§ Job:
Rewrite these lines with every "icon" changed to "symbol" and everything else left as it is. Leave out the pictures.

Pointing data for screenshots
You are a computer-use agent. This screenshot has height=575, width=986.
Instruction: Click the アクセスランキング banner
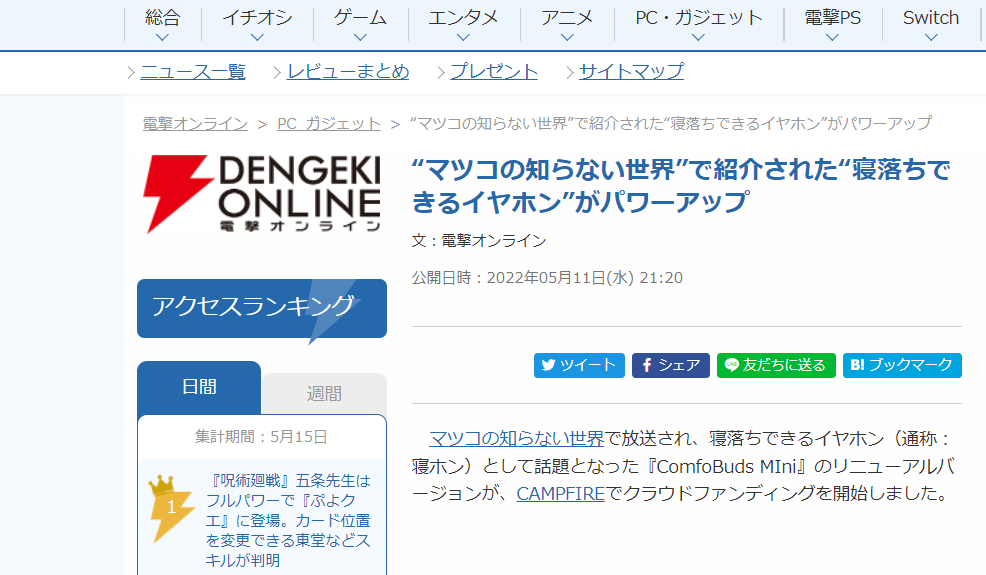(262, 308)
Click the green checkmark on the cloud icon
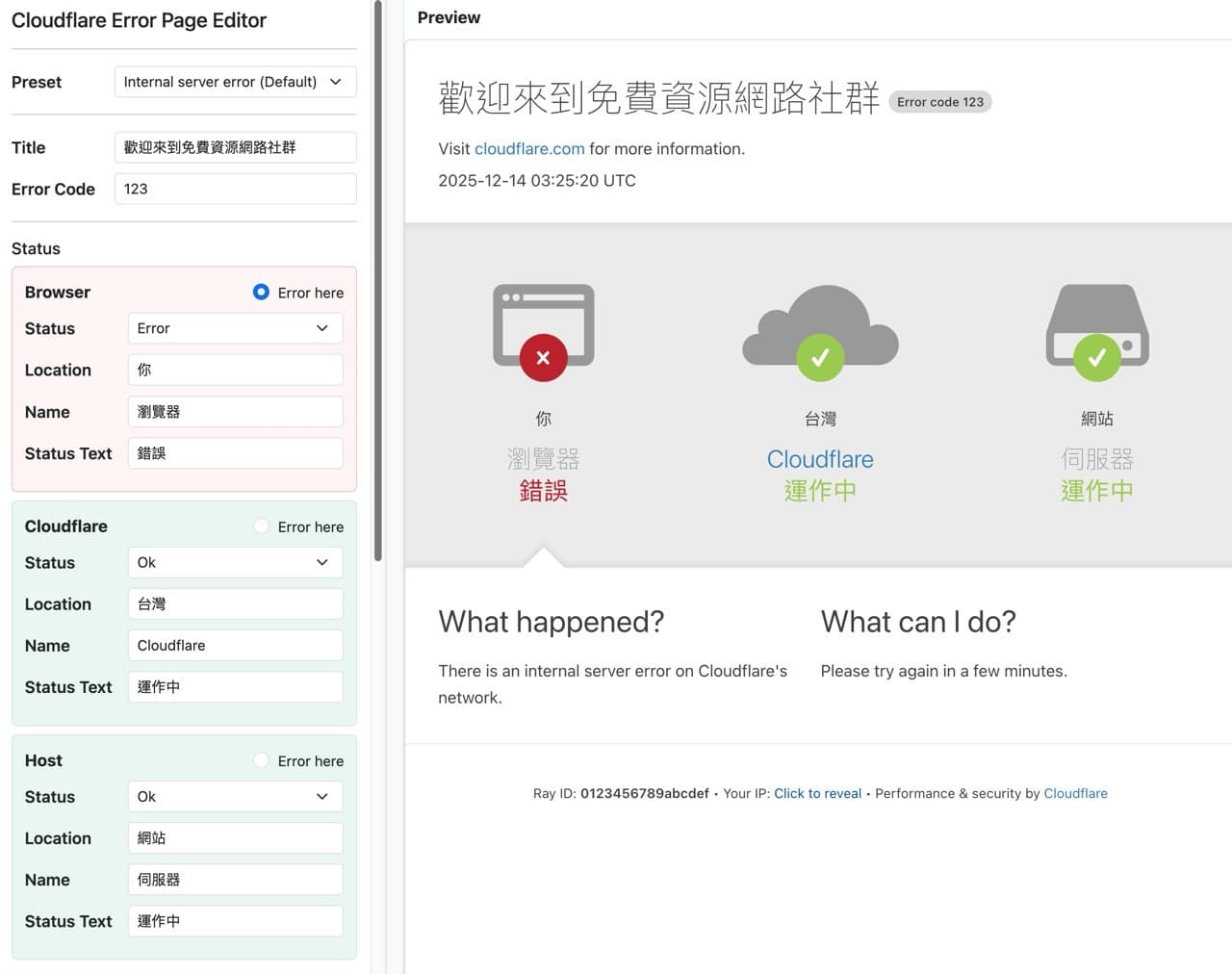Viewport: 1232px width, 974px height. pyautogui.click(x=820, y=358)
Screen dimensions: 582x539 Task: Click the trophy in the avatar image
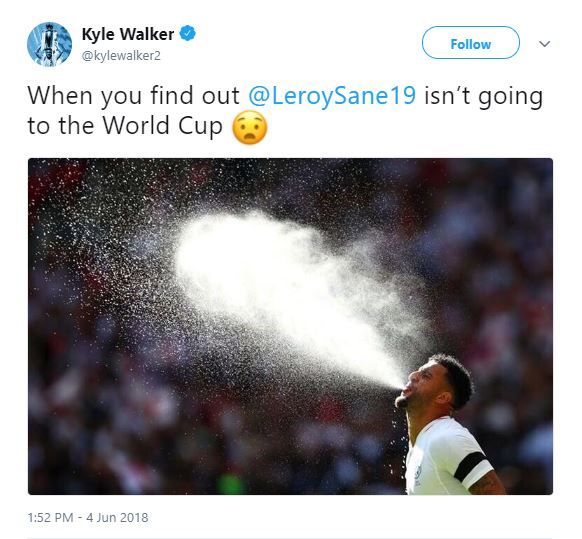[49, 42]
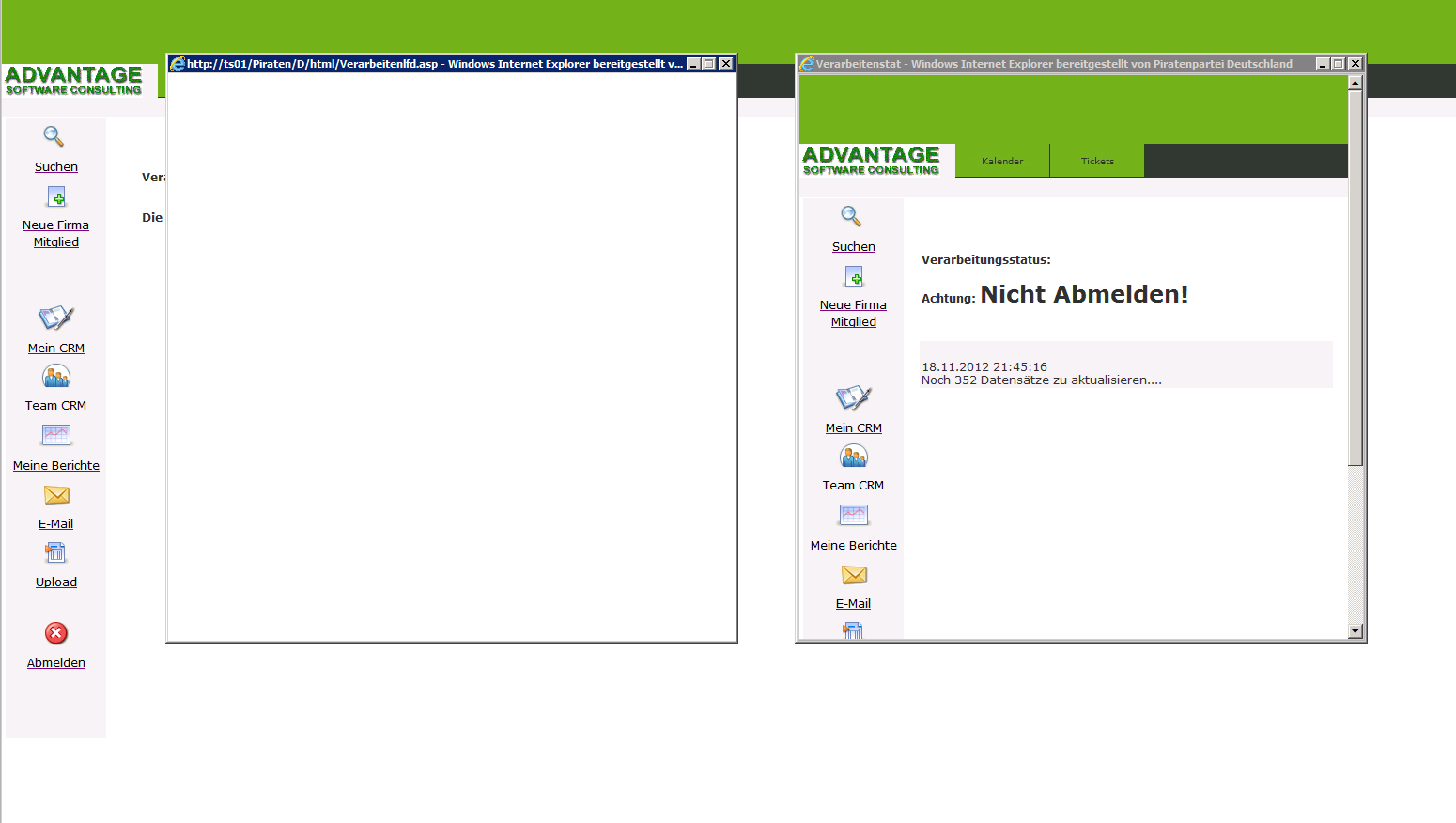Click Meine Berichte link in Verarbeitenstat window
Screen dimensions: 1456x823
(x=853, y=546)
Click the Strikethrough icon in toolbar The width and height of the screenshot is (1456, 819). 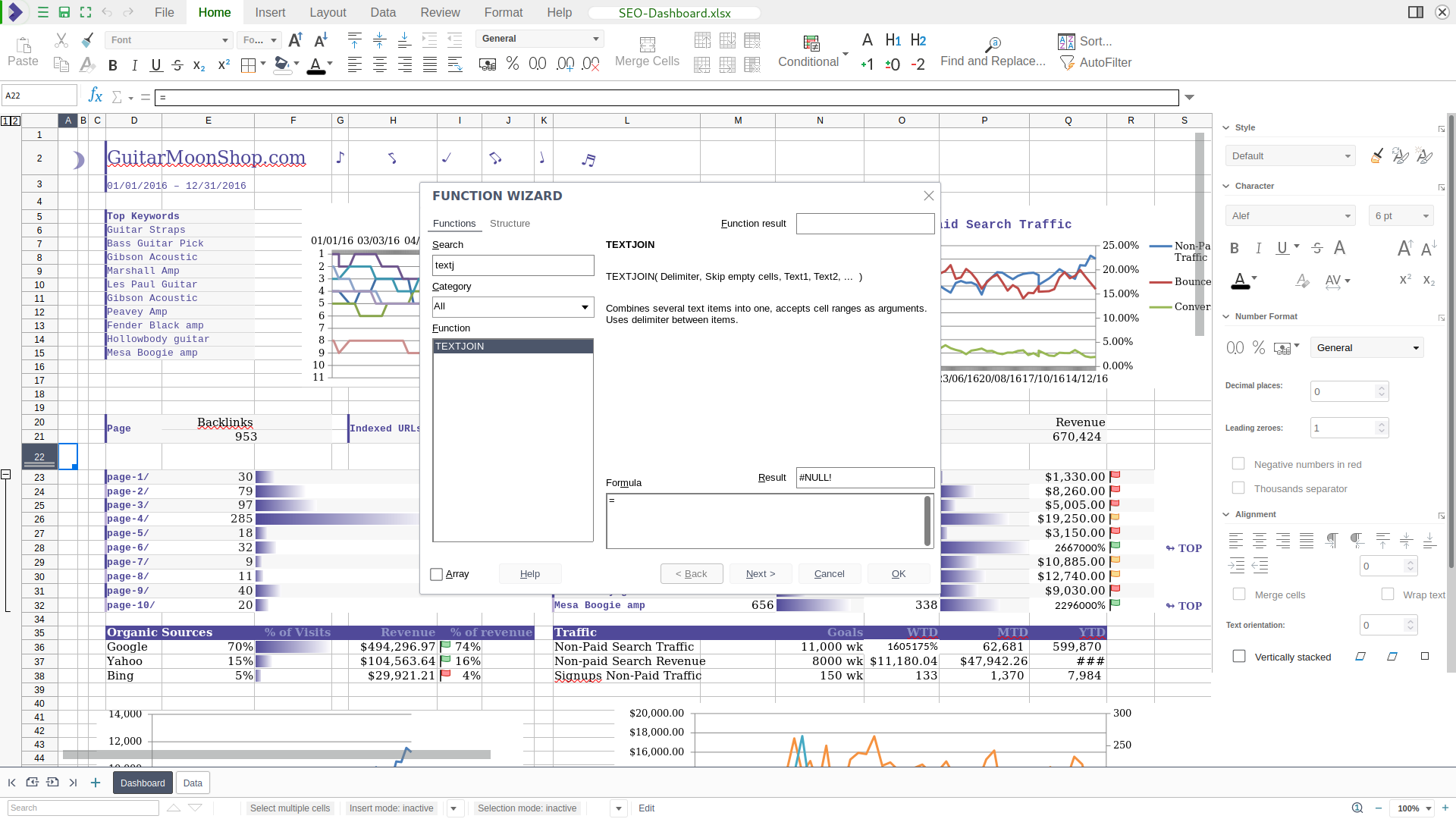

§ Solution:
You are a computer-use agent. This screenshot has height=575, width=986.
Instruction: Click the アクセスランキング banner
(262, 308)
Click the green checkmark on the cloud symbol
Viewport: 1232px width, 974px height. pyautogui.click(x=820, y=358)
Screen dimensions: 582x539 Task: Click the trophy in the avatar image
[49, 42]
Click Meine Berichte link in Verarbeitenstat window
Screen dimensions: 1456x823
(x=853, y=546)
Click the Strikethrough symbol in toolbar The width and height of the screenshot is (1456, 819). 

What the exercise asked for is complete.